Sin embargo, la realidad es más terca que las palabras del portavoz del Gobierno: desde el mes de junio, el ex hombre de confianza de Artur Mas es director de Deloitte en el área de consultoría estratégica. “Es cierto que trabaja para ellos, pero a tiempo parcial”, admite a El Confidencial una fuente cercana al ex político.

Madí había anunciado el pasado diciembre, tras las elecciones autonómicas de Cataluña, que abandonaba la política para dedicarse a negocios privados. Su larga sombra y su influencia, sin embargo, se han dejado notar en algunas decisiones que, desde entonces, ha tomado la Generalitat e incluso en otros proyectos que, de momento, han sido paralizados. En círculos políticos se comentan también con malicia sus comidas en selectos restaurantes de Barcelona con personas cercanas a CiU, algunas de ellas consideradas miembros del ala dura de Convergència.

De la política al holding empresarial personal

No hay que olvidar que Madí, aparte de ser el hombre de mayor confianza de Mas en el partido, era el pivote más sólido del ala soberanista, de la que formaba parte junto a otros significados militantes como Felip Puig (actual consejero de Interior), Francesc Homs (actual portavoz del Gobierno y secretario general de Presidencia) u Oriol Pujol Ferrusola (actual secretario general adjunto de CDC y presidente del grupo parlamentario). En los años 90 se incorporó al Gobierno de la Generalitat, en el que fue ascendiendo hasta ser nombrado secretario de Comunicación, cargo del que dimitió en abril del 2003 tras descubrirse que las encuestas encargadas por la Generalitat estaban manipuladas.

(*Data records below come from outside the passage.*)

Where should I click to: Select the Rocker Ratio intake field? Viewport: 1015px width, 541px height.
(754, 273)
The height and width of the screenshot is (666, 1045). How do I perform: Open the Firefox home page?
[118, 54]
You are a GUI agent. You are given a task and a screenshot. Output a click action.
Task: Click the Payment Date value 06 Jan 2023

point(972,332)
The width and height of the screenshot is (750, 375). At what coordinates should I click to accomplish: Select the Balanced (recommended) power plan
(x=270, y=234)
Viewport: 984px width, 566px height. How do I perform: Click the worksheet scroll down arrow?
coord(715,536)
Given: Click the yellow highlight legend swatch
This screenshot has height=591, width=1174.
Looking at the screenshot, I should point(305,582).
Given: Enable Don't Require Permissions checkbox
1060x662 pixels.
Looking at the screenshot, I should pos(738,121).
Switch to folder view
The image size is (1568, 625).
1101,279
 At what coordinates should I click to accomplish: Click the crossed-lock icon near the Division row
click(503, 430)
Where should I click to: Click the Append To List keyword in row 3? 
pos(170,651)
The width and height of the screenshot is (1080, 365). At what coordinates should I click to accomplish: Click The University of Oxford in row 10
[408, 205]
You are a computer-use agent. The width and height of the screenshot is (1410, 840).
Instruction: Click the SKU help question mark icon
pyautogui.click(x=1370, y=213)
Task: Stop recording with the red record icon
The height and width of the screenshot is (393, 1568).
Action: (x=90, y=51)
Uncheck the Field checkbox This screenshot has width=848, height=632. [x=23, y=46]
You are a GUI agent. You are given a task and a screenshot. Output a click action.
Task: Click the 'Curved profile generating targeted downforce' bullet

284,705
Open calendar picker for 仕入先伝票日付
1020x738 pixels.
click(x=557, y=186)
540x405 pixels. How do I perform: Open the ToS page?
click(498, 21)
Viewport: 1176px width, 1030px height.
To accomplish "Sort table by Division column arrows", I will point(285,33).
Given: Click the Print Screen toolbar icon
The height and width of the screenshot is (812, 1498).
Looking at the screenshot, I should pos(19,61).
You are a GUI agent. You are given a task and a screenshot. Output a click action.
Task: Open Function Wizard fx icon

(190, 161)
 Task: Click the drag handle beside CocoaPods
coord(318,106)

Tras su salida de la política, Madí puso en marcha la sociedad Nubul Consulting, dedicada a la consultoría y a los estudios de mercado. Esta sociedad fue creada el pasado 20 de diciembre. El 9 de febrero de este año, Madí creó tres sociedades más, dedicadas a la toma de participaciones en otras compañías: Sloop Inversions, Batten Inversions y Comtria Inversions. Cada una de las compañías fue creada con 4.000 euros de capital social. El 10 de marzo, a través de Nubul, Madí crea otra compañía, Icat Desenvolupament, dedicada a lo mismo. Esta empresa, sin embargo, creada con 12.000 euros de capital social, tiene como socio a Joan Albert Arqués, directivo de Benito Arnó, una de las constructoras que más obras públicas de la Generalitat ha tenido tradicionalmente en las últimas dos décadas.